Oleh: Nathan Goodman. Teks aslinya berjudul “The Weekly Abolitionist: Lysander Spooner’s Legacy for the 21st Century.” Diterjemahkan ke dalam Bahasa Indonesia oleh Ameyuri Ringo.
Pada pekan lalu, saya memiliki kesempatan untuk menghadiri konferensi tahunan Association of Private Enterprise Education (APEE). Saya mengikuti banyak presentasi menarik, termasuk pemaparan ed Stringham mengenai anarkisme, presentasi publikasi Abigail Hall mengenai bagaimana perang di luar negeri akan menghasilkan represi di dalam negeri, diskusi bersama David Skarbek mengenai geng penjara sebagai institusi swa-pemerintahan yang memungkinkan adanya pertukaran pasar, Brian Meehan menjelaskan Regulatory Capture dalam industri keamanan swasta, dan presentasi mengenai ekonomi-politik dari perbudakan oleh Jeffrey Rogers Hummell bersama Phil Magness. Saya juga bertemu dengan presiden Molinari Institute, Roderict T. Long dan bergabung dengannya dalam presentasi di panel tentang Warisan Lysander Spooner untuk Abad 21. Artikel berikut ini merupakan apa yang saya presentasikan selama sesi panel tersebut.
Lysander Spooner mungkin paling dikenal karena semangat abolisionismenya. Dalam sebuah surat kepada The Commonwealth, Spooner menulis, “Saya tidak memiliki simpati sama sekali terhadap pernyataan yang kejam dan kriminal, Jika perbudakan tidak menyentuh kita, maka kita tidak akan menyentuh perbudakan juga…. Saya menginginkan kebebasan dan perbudakan saling berhadapan tanpa ada pertanyaan lain selain yang mana yang akan ditaklukan dan kemudian harus dihapuskan.” Ia menunjukan posisi anti perbudakan radikalnya dalam beberapa karyanya seperti The Unconstitutionality of Slavery (1845) dan A Plan for the Abolition of Slavery, sebuah surat ajakan kepada para penduduk wilayah Selatan yang tidak memiliki budak agar membantu dan mendukung pemberontakan budak.

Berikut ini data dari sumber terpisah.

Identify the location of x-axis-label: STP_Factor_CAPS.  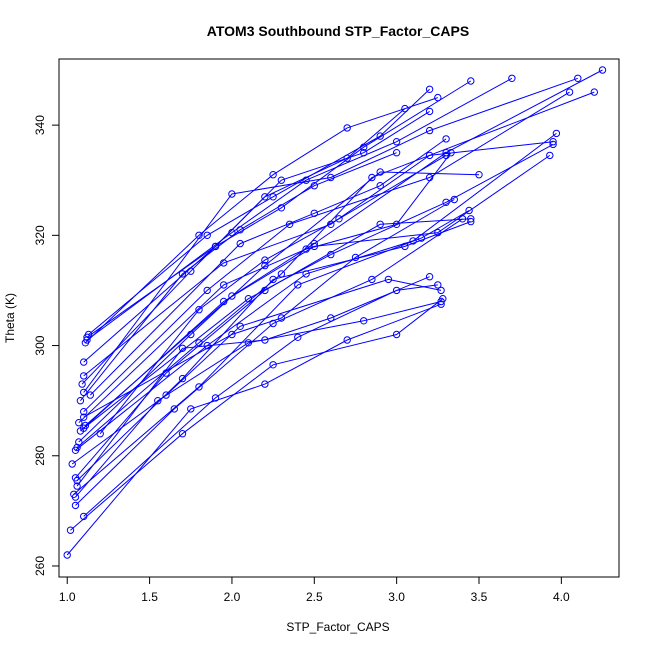
(338, 627).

Jauh setelah perang saudara dan berlakunya Amandemen ke-13, banyak orang mungkin mulai mempertanyakan relevansi abolisionisme di abad ke-21. Tapi sejatinya perbudakan tidak lah berakhir seketika. Amandemen ke-13 melarang perbudakan “kecuali sebagai bentuk hukuman terhadap kejahatan.” Di Selatan, hukum ini diikuti pula dengan Black Codes, yang mengkriminalisasi serangkaian tindakan yang tidak berbahaya yang secara spesifik menargetkan orang kulit hitam. Jadi alih-alih menghapuskan perbudakan, Amandemen ke-13 hanya mengubah bentuknya saja. Ini menciptakan kerja paksa yang bisa dibilang lebih buruk daripada perbudakan. Seperti yang dijelaskan oleh Angela Davis:
“Pemilik budak mungkin masih memikirkan kelangsungan hidup dari para budaknya sebagai individual, yang bagaimanapun juga, merupakan bentuk aset mereka yang sangat signifikan. Sebaliknya, para tahanan tidak diperdagangkan sebagai individu, melainkan sebagai kelompok, dan mereka dapat dipekerjakan sampai mati tanpa mempengaruhi keuntungan dan kekayaan pemiliknya.”

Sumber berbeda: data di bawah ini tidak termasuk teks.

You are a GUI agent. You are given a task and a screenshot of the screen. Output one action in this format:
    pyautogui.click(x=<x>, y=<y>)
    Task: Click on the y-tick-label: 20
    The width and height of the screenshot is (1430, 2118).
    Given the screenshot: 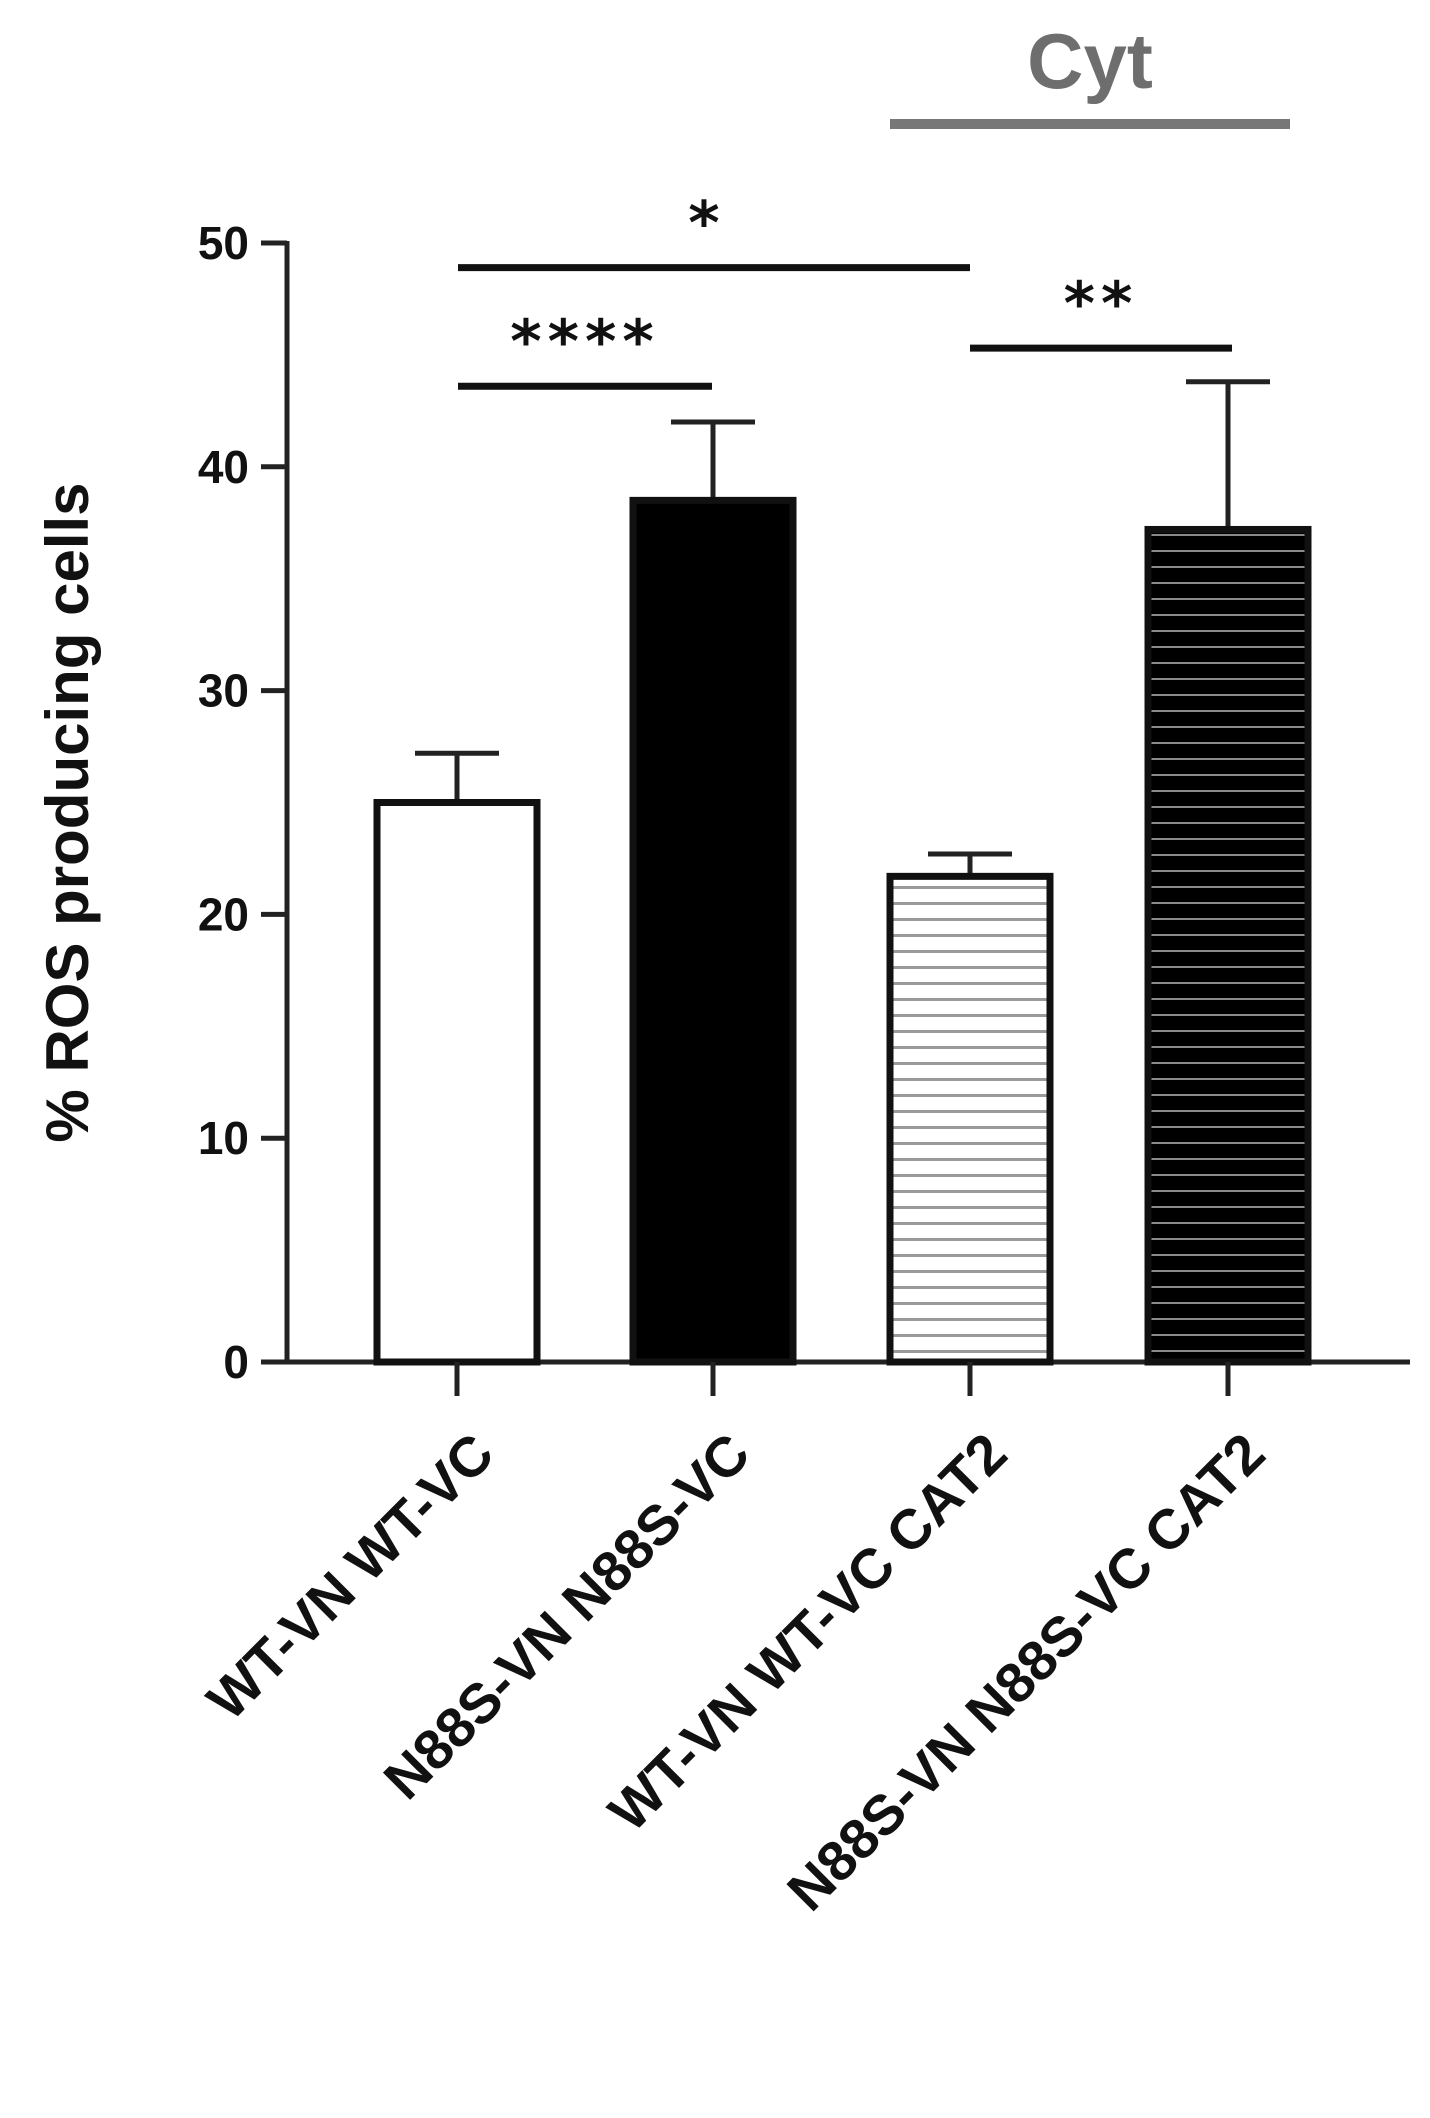 What is the action you would take?
    pyautogui.click(x=224, y=914)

Mari kita melihat kondisi aktualnya. Lembaga Penahanan Lousiana, atau yang biasa dikenal sebagai “Angola,” merupakan bekas penampungan budak yang dirubah menjadi penjara, dan hingga saat ini masih melakukan praktek kerja pertanian paksa. Kondisi layaknya sweatshop masih terus belangsung di banyak lembaga penahanan. Perusahaan seperti Walmart, AT&T, dan Starbuck mengeruk profit dari perbudakan modern ini. Termasuk perusahaan-perusahaan yang mendapatkan keuntungan dari perang seperti BAE, Lockheed Martin, dan Boeing. Rasisme dari perbudakan juga masih terus terjadi; berdasarkan temuan Sentencing Project, 60% dari tahanan di Amerika Serikat adalah orang kulit berwarna, dimana 1 dari 3 pria kulit hitam pernah mengalami penahanan dalam hidup mereka. Amerika melakukan pemenjaraan dalam skala besar, dengan lebih dari 2,4 juta orang dipenjarakan. Gerakan abolisionis mempunyai urusan yang belum terselesaikan di sini.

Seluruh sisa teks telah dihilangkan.